We had a great time on a nice golf course yesterday for less than $150, including lunch and a few beers. Could I really expect to multiply that fun by 8-10 fold had we done it on a “name” golf course? I highly doubt it.
To me, golf is about the challenge of making the ball do what I want, and it doesn’t require some name brand real estate to give me that. All I need is a place to hit from and a 4-1/4” hole somewhere out there.
It’s about spending time with my closest friends, acquaintances who will become friends, or meeting new friends . . . like those we will spend today with after only one afternoon together on a golf course several years ago.

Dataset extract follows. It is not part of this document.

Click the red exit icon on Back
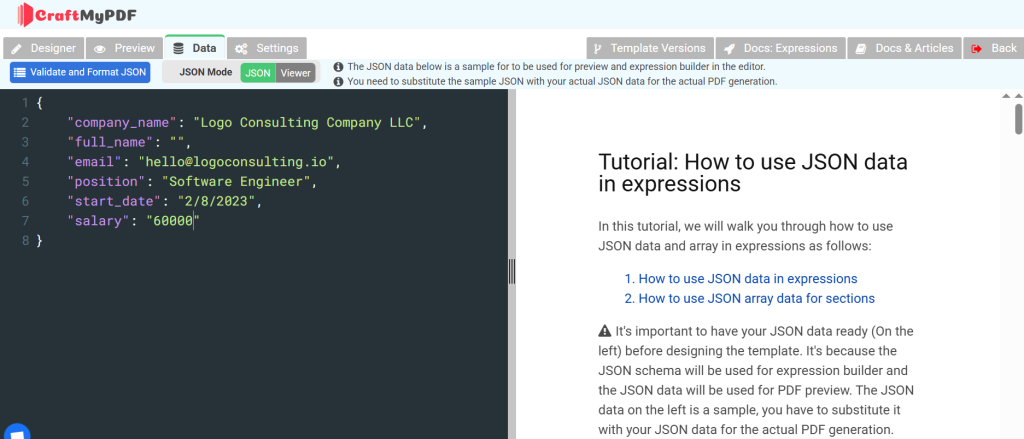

It’s about the thrill of a well struck drive, a solid approach, a good recovery, or a drained putt. And that really isn’t enhanced all that much just because I spent a mortgage payment for the opportunity.
And finally, it’s about the fact that I just simply LOVE this game. And that love was nurtured on a little 9-hole course in a small town in South Texas in the 1950s and 60s. We had very little grass, so I never played the ball “down” until I was in my 20s. But it was GOLF. Pure and simple.
I can enjoy this game on any kind of course, and in many ways, enjoy the simple ones the best. So the rest of our trip, we’re on the search for two more courses for Saturday and Sunday to continue to experience this game at the more grass roots level. If any of you know of a hidden gem between Door County and Milwaukee, drop me an email!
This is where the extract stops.